Ignoring Police Officer's Demand for Identification in New York
In People v. Offen, 96 Misc 2d 147, 408 N.Y.S.2d 914 (New York City Crim Ct 1978),the defendant was informed by a police officer that he was about to receive a summons for littering.
In addition to ignoring the officer's demand for identification and uttering an expletive, the defendant proceeded to walk away across the sidewalk, reenter his store and lock the door.
The court determined "as a matter of law that fleeing' from an officer prior to arrest is not obstructing governmental administration" (Offen at 150).

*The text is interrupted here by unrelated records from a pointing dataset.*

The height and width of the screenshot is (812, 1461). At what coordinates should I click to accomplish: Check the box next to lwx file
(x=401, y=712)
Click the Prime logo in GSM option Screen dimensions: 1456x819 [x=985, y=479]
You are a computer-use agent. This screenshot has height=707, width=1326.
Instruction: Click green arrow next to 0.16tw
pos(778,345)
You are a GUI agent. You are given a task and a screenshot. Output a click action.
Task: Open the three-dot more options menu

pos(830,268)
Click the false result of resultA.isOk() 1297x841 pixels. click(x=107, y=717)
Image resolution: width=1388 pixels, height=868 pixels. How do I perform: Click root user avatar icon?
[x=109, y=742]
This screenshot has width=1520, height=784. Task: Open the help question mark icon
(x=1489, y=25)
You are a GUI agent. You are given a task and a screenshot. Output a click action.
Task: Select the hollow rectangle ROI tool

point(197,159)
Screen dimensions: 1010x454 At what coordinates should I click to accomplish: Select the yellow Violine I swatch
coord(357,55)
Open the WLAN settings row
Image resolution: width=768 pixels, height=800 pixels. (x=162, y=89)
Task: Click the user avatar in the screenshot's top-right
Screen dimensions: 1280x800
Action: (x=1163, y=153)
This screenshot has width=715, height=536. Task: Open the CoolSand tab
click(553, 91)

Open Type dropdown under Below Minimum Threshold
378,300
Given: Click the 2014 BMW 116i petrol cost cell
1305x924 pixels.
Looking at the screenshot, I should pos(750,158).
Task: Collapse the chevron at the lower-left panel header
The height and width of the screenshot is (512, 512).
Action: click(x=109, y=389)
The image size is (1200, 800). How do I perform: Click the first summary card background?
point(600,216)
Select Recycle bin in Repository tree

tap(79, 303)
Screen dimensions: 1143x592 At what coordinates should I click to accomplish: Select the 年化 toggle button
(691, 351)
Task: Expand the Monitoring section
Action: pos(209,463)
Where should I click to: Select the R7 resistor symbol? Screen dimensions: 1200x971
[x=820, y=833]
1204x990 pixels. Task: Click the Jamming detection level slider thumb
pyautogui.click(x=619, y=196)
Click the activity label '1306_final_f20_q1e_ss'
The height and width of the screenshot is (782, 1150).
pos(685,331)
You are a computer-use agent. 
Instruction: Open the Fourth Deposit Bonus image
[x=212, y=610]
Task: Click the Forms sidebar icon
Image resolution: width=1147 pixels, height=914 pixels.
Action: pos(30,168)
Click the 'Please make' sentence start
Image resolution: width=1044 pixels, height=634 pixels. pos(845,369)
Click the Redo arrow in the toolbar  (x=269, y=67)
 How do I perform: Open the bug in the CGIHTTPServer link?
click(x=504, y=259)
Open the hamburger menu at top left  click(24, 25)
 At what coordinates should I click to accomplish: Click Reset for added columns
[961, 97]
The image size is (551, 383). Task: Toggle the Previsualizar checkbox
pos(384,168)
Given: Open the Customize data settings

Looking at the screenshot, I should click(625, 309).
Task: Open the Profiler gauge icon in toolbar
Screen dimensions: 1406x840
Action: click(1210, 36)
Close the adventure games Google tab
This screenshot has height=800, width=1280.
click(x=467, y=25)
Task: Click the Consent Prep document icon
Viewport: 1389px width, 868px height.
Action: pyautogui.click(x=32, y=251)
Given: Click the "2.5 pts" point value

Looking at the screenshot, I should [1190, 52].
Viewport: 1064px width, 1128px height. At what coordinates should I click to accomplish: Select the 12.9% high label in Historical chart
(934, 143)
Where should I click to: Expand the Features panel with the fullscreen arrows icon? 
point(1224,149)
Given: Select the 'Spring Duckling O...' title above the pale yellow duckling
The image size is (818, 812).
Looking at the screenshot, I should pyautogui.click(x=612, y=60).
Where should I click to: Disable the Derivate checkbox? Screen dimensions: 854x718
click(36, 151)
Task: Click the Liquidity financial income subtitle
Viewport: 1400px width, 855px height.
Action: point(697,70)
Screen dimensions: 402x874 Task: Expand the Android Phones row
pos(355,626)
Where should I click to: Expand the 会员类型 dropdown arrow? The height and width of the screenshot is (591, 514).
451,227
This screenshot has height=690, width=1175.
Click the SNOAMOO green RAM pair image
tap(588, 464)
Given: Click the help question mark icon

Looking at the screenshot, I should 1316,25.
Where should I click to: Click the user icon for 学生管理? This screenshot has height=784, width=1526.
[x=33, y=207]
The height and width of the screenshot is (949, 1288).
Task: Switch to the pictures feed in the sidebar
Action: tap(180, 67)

Moreover, the court concluded that refusing to open a door to police officers does not support such charge. "Were the law otherwise, it would follow that whenever any barrier is placed in the path of process and/or arrest, this class A misdemeanor (obstructing) could be added" (id.).
In sum defendant, a shopkeeper, cursed at a police officer who announced that he was going to issue the defendant a summons for littering.
Defendant returned to his store, closed and locked the door and rebuffed police officers' numerous requests to open it. 96 Misc 2d at 149, 408 N.Y.S.2d at 915.
The court concluded that this refusal did not violate 195.05.
"It is no crime to refuse to open a door to police officers," although the defendant of course assumes the risk that such a refusal might result in additional rights, duties or actions by the officers. 96 Misc 2d at 150, 408 N.Y.S.2d at 915.